While similar plummets are predicted for Aubrey Huff, Adrian Beltre, Carl Crawford, and Jose Bautista (try 25 homers, because “if teams are smart, it could be May before he sees an inside fastball”), the most intriguing of them belongs to Austin Jackson of Detroit. As BP’s write-up notes, Jackson led all of baseball with a .393 BABIP (Batting Average On Balls In Play – in other words, what you hit when you actually hit it). Jackson struck out 170 times last year and had a mediocre on-base percentage of .344, and unless those numbers alter positively and profoundly, if his “BABIP” just drops back from Ted Williamsy to kinda great, they see his WARP collapsing from 3.6 to 0.2.

The BP formulae always tend to under-promise for pitchers. Dan Haren, Felix Hernandez, and CC Sabathia are the only guys forecast to win as many as 15 games this year, and that’s obviously an absurdly conservative prediction. Nevertheless it is chilling to see the computer spit out the following seasons for some of the game’s “name” twirlers:

Chris Carpenter: 9-5, 94 SO, 3.21 ERA
Phil Hughes: 8-6, 109 SO, 3.74 ERA
Zack Greinke: 11-7, 166 SO, 3.52 ERA
David Price: 12-8, 147 SO, 3.46 ERA
Tim Lincecum: 12-6, 190 SO, 2.74 ERA

It also doesn’t look so hot for some of the game’s closers, listed by predicted saves: Jose Valverde, 20; Carlos Marmol, 17; David Aardsma, 17; Brandon Lyon, 15; Brad Lidge, 15.

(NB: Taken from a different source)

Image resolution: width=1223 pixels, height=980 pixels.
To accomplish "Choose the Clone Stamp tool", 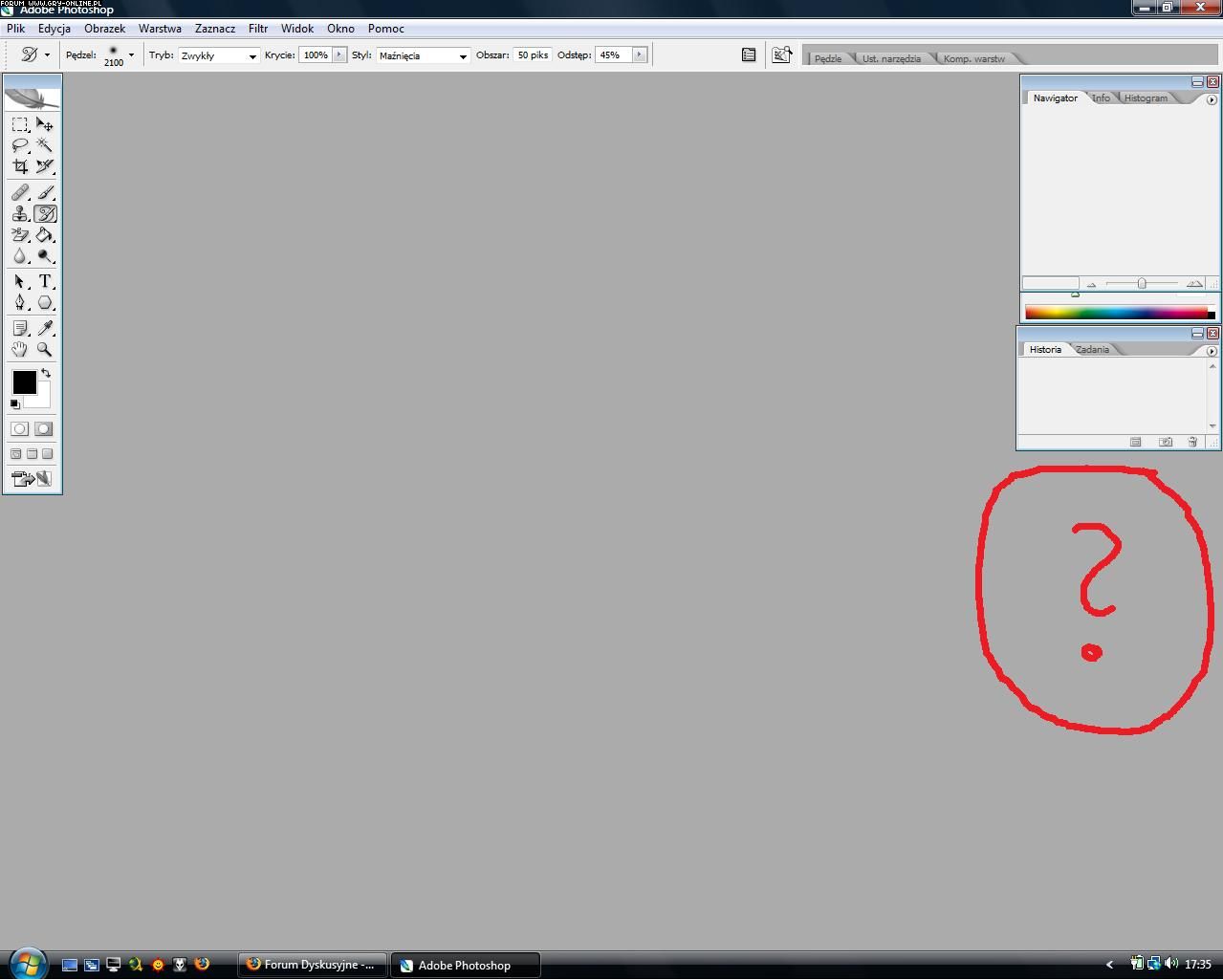I will point(19,214).
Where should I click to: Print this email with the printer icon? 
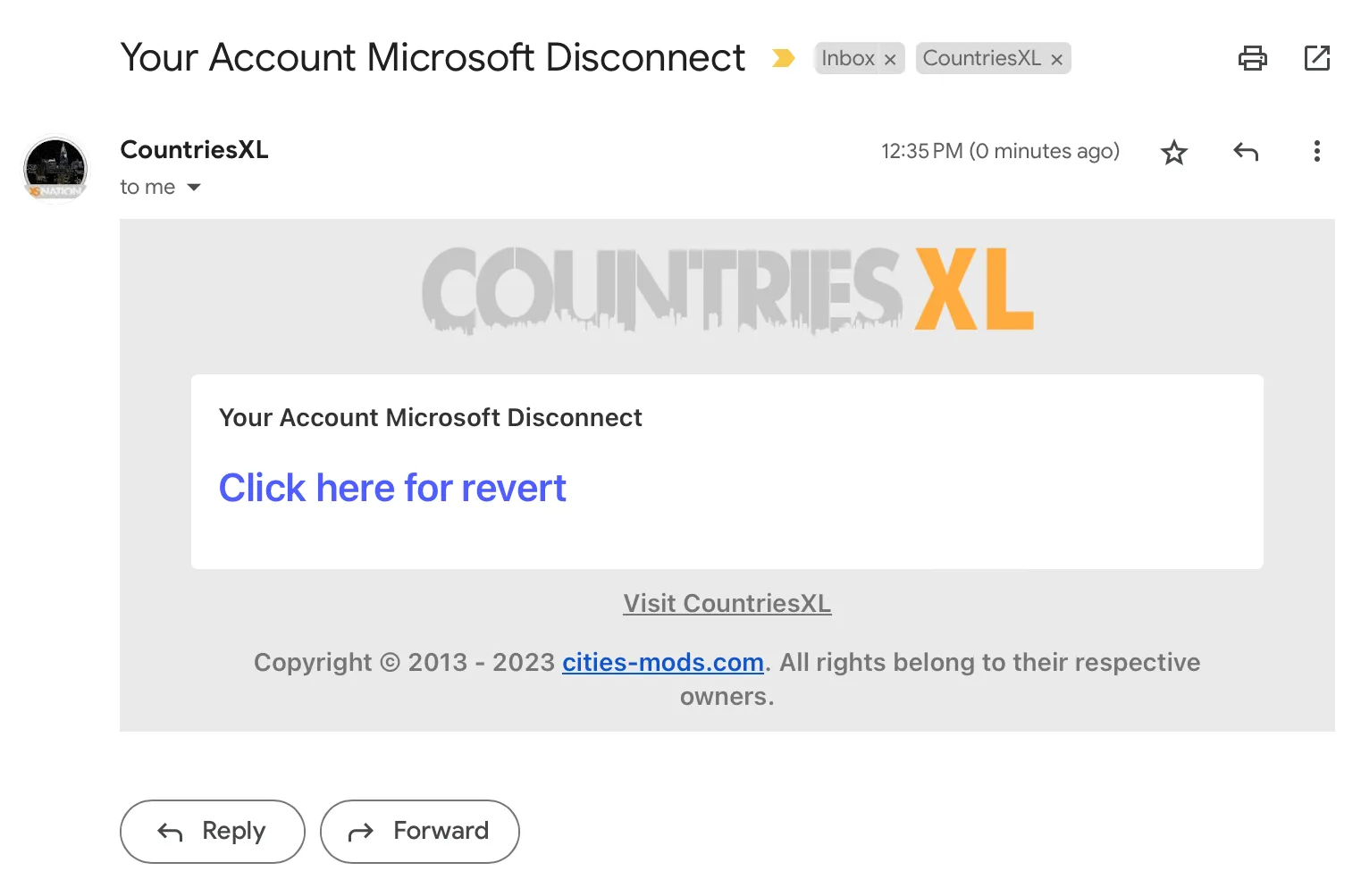tap(1252, 58)
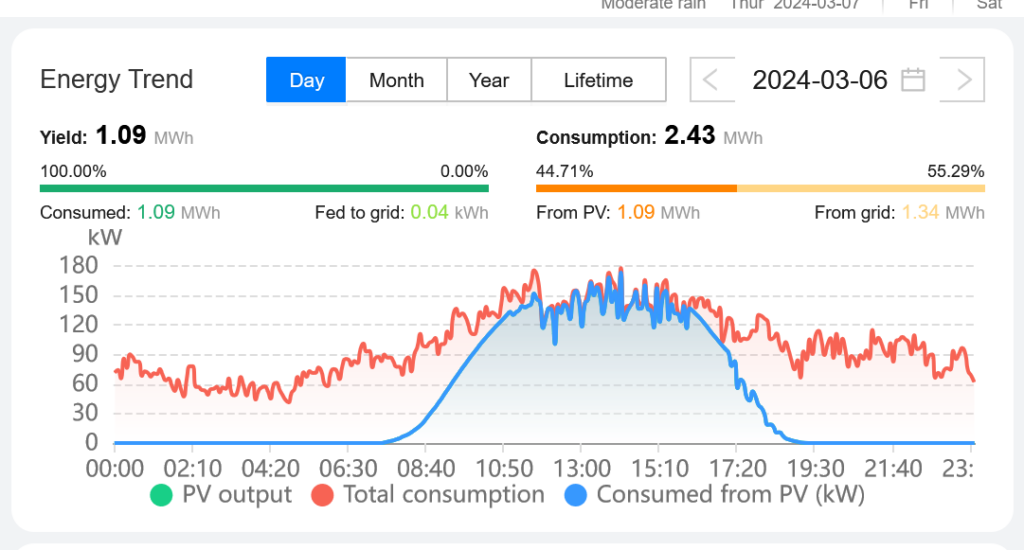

Last year’s biggest predicted collapse was Derek Jeter, and in fact the BP boys and girls turned out to have been optimistic. This year, the accompanying biography makes me look like Jeter’s most hopeful fan:

“Jeter pushed for a contract of four years and up, which suggests at least one of the following: (A) while Jeter may be the closest thing the modern Yankees have to Joe DiMaggio, he lacks DiMaggio’s sense of dignity; (B) never mind winning, it’s money that matters; (C) the emperor has no clothes but doesn’t know; (D) the emperor has no clothes but doesn’t care.”

Ouch.

Still, the PECOTA equations don’t see Jeter getting appreciably worse than last year (9-66-.281-.348-.377 compared to 2010’s 10-67-.270/.340/,370) but does see the once mighty warrior’s WARP sinking to 1.0. For contrast, Jeter’s great 2009 season had a WARP of 4.2, the top two shortstop numbers for 2011 belong to Hanley Ramirez at 4.8 and Tulowitzki at 4.7, and J.J. Hardy is a 1.9.

Having pilfered so much of their hard work, I feel it’s imperative to throw out some teasers to get you to buy this essential tome. Granted, at the BP website, the computers refine and refine these numbers even as the season progresses, but right now they somehow see Ryan Rohlinger absolutely tearing up the pea patch for the Giants this year, adore Javy Vazquez in Florida and Lance Berkman in St. Louis, and see potential breakout years for Sam LeCure, Brad Emaus, and Robinson Chirinos that even those players probably don’t.

And I’ll confess right now I had no idea who Robinson Chirinos was. Another reason to secure Baseball Prospectus 2011. However much you think you know about baseball, they know more than you do.